I wan to know how to stop a DDoS attack?
But are DDoS attacks something that businesses and government agencies must simply endure, or, can they be more actively resisted?
Please make me clear about these questions.
DDOS will never be something that can be fixed while computers are limited by processing power, perhaps quantum computing many years from will put and end to it.
If someone has the resources and strong intentions, you will go down and their is nothing you can do about it. No amount of DDOS protection or filtering / firewalls can protect against 100,000 + world wide zombies hammering you with 100mps at the same time, you just null route the ip till it stops.

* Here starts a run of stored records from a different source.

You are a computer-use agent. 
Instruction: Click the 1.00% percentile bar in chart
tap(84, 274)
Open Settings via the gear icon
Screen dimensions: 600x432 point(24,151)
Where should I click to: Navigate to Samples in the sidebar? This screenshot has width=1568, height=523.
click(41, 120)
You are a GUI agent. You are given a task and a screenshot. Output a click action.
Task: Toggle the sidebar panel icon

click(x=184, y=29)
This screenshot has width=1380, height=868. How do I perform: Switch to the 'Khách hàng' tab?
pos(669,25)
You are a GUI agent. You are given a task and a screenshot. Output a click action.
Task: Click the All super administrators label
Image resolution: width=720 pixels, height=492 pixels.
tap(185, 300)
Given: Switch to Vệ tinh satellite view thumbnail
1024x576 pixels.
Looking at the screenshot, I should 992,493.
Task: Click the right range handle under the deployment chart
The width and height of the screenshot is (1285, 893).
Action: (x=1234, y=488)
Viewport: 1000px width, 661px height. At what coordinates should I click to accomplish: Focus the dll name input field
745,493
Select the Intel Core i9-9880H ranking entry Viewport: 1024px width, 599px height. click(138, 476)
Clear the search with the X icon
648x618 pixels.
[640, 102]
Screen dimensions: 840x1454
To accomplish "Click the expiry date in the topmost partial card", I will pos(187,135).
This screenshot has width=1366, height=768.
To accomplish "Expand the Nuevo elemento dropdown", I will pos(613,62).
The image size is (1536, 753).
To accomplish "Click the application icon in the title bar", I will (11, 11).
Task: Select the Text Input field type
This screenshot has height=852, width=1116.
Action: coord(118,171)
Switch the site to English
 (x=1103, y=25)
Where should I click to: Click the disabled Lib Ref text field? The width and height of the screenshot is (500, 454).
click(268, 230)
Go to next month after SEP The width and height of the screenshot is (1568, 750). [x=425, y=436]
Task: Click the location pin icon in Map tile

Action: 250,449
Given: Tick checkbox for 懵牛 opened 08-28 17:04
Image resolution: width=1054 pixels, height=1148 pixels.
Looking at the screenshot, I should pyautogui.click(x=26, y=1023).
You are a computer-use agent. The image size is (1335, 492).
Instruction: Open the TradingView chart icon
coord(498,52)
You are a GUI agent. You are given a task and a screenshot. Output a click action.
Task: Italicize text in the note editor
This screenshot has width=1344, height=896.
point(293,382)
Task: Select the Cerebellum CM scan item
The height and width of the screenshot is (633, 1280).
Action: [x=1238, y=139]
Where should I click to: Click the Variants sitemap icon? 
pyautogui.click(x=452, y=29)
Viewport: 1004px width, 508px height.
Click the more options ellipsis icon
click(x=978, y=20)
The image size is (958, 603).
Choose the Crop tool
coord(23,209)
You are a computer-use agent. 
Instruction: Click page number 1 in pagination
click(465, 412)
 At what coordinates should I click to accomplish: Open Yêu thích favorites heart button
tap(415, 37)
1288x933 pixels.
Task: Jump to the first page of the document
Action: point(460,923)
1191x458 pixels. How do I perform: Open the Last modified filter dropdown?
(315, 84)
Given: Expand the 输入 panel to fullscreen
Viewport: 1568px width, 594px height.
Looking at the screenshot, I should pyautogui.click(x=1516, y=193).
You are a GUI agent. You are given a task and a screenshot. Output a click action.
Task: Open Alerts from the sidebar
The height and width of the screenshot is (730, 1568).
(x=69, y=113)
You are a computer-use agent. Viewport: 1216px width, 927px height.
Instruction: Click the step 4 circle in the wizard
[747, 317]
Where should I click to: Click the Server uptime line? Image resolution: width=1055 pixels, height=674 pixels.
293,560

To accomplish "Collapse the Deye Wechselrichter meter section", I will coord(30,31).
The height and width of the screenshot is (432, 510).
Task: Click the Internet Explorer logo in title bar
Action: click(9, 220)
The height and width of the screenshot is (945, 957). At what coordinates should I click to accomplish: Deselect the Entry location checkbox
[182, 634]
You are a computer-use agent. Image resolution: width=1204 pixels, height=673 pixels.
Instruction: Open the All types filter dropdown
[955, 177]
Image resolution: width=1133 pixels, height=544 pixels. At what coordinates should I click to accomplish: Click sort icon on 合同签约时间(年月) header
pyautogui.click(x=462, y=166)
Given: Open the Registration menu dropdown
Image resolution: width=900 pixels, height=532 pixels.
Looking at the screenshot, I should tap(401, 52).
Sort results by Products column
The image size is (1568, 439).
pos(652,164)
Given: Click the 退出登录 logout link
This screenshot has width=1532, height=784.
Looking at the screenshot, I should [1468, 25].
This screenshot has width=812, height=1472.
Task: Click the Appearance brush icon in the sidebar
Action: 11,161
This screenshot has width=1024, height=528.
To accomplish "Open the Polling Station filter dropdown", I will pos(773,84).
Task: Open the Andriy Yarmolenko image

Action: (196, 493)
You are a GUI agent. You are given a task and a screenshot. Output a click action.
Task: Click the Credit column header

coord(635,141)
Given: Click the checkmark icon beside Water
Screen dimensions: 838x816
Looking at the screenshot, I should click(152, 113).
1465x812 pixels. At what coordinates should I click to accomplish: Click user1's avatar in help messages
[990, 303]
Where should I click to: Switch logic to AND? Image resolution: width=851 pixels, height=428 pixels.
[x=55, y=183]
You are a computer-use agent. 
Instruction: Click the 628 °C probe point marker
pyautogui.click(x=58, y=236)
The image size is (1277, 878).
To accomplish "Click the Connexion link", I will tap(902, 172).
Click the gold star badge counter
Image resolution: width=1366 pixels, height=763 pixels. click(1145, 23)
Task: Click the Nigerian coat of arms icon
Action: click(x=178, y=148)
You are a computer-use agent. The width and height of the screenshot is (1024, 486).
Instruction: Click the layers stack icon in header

Something of that size could even cause the backbone provider big problems.
You can't really prevent DDoS attacks these days. It's best to find a data center or hosting provider which employs traffic scrubbing and other mitigation techniques to have the greatest odds of being adversely affected by a denial of service attack.
Mod_evasive is a well known module. We use to install it for our customers who request for full server hardening. Like I said, it won't do any good if it's a major DDoS attack but it'll help you prevent normal DDoS. https://wiki.atomicorp.com/wiki/index.php/Mod_evasive
There are several ways to mitigate DOS and DDoS attacks. I personally prefer a software solution as opposed to a hardware solution, which costs a lot. There is a service called Cloudflare which will help you avoid DDoS attacks.
They offer a free plan to explore the service. Let me know if you need any assistance.
Nowadays DDoS attacks have become the headlines. It's always better to have a DDoS protected hosting provider. choose your package according to your need it varies from 10mpps to 500mpps. Else CloudFlare is also an option
DDoS can't be prevented these days due to the limitation of computers.The best practice is to start out on a good ground, choose a good hosting provider that has no record of DDOS attack. Get CloudFlare, it's free to protect your site.
You can stop certain attacks like Slow Loris with firewall rules, however when it comes to volumetric attacks a host that offers ddos protection or a 3rd party service is required. Some providers will fine tune the ddos mitigation according to your needs, before buying always make sure that the provider can offer such a service.